Producers need to diversify!
Aug 31, 2009
I would suggest the future is going to force producers to be more focused on controlling risk than ever. This implies that not only do producers have to worry about getting the crop planted and harvested but they are also going to have to manage things such as interest rate exposure, fuel cost exposure, fertilizer exposure and price risk of commodities.
While most producers are currently focused on if it’s going to frost or not I would challenge producers that you need to start diversifying your hedging program. Sell bonds on rallies to protect against long term interest rate exposure. Second, start looking aggressively at buying natural gas to protect your nitrogen exposure in anhydrous ammonia. We believe we are in a unique time period to start looking at protecting this risk exposure. We will be very soon adding a review of the T-year notes and natural gas to our Web site to advise of the development of a hedge position in these two commodities.

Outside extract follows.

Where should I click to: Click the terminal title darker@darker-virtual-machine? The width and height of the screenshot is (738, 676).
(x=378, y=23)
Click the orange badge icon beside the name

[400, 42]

At this time we are looking at preparing ourselves to be ready to sell the T-notes on any strong price bounce over the next few months if the Fed is forced to lower interest rates on the concern of a double bottom in the economy in the first half of 2010. As for natural gas we are watching very carefully the triple bottom that’s in place. We like the strategy of scale-down buying at current levels but clients must be prepared for some margin risk exposure. To reduce exposure, sell out of money calls against the long position could be recommended for the first position. We would only move to a maximum position if and when the market closes above the long term averages.
Again, the producer of the future has to strive to manage risk by managing the profit margin. Producers need to focus on not only the selling of product but on the protection of inputs as much as possible.